企業の規模や現在の衛生状態にもよりますが、概ね「8ヶ月~1年程度」を目安にしてください。

結構時間がかかるので、これからFSSC22000を取得しようと考えの方は余裕をもって計画を立てましょう。

 

Step 1(1~3ヶ月):現状分析・ルールの策定(今のルールとFSSCのギャップを埋める)

Step 2(4~6ヶ月):現場への落とし込み・運用(実際に新しいルールで動いてみる)

Step 3(7~8ヶ月):内部監査(自分たちでルールの抜け漏れをチェック)

Step 4(9~12ヶ月):審査機関による本審査(第一段階・第二段階)→ 認証取得!

 

取得にかかる費用感

1.審査費用(審査機関に支払う費用)

企業規模や工場の広さによりますが、数十万~百数十万円程度が目安です。

 

2.コンサルティング費用(当社のようなコンサル会社に支払う費用)

自社だけで取得を進めるのは非常に難易度が高いため、多くの方がコンサルタントを利用します。こちらもサポート範囲によって変動します。

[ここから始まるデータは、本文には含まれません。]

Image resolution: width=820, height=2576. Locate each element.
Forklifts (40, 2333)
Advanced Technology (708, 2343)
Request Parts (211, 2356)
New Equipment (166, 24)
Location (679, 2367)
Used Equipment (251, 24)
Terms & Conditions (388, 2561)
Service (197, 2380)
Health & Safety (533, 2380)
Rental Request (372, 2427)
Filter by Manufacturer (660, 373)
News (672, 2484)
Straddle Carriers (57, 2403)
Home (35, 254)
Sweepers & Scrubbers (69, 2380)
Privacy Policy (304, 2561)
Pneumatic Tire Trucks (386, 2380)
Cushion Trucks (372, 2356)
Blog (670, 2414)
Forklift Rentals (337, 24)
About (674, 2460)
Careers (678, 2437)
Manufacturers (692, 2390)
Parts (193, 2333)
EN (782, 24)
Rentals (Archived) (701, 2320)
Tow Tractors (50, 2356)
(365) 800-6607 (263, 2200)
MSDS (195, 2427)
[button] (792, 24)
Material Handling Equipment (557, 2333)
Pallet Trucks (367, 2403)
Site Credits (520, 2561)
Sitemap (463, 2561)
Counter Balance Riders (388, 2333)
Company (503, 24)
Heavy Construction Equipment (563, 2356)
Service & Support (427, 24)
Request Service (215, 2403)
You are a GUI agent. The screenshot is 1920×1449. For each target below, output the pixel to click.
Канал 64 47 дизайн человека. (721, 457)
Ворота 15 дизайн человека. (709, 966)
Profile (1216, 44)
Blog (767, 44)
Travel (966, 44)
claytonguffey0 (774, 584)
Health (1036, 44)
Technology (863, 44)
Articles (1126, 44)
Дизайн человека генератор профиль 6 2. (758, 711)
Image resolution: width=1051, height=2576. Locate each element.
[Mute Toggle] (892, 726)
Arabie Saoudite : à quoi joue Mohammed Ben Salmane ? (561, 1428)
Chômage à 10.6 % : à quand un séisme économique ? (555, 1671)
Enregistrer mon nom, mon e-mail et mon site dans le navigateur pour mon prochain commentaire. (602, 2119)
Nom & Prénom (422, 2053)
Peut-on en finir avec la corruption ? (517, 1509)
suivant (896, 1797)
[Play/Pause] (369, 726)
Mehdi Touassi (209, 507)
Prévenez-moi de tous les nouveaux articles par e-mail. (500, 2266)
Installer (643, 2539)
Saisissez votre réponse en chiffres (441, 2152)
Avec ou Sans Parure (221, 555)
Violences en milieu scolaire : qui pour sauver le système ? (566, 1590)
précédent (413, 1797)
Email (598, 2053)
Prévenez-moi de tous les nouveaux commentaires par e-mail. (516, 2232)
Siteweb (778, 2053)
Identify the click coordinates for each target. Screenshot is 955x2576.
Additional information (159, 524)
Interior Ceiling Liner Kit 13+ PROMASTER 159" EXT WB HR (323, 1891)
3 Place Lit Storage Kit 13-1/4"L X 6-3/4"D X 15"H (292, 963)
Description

※設備投資(手洗い場の改修やカメラの設置など)が別途必要になる場合もあります。

当社の費用例はこちらをご覧ください。

 

取得後の「維持」と「更新」について

認証は「取って終わり」ではありません。

食品安全レベルを維持するために、年に1回の維持審査(サーベイランス審査)と、3年に1回の更新審査があります。

少し大変に感じるかもしれませんが、これがあるからこそ「安全な会社」という信頼を保ち続けることができるのです。

 

まとめ

ということで、今回はFSSC22000についてわかりやすく解説しました。

FSSC22000も大変ではありますが自力で取得することは可能です。ただし、会社の現状に合わない無理な仕組みを作ってしまい、ルールはあるけれど誰も守ってくれないということになると大きな品質クレームや食中毒事故が発生してしまうかもしれません。

また、審査の前に慌てて記録を見直したり、遅くまで残業して書類を揃えたり、製品の安全性が高まらずに余計な手間だけ増えてしまいます。

 

ISOコムでは、経験豊富なコンサルタントが認証の合格に必要で、皆さんの会社にとって最適な仕組み作りをお手伝いします。

また、既に認証を取っているけれど運用が上手くいかない、というお悩みの解決のために仕組みのスリム化も行っています。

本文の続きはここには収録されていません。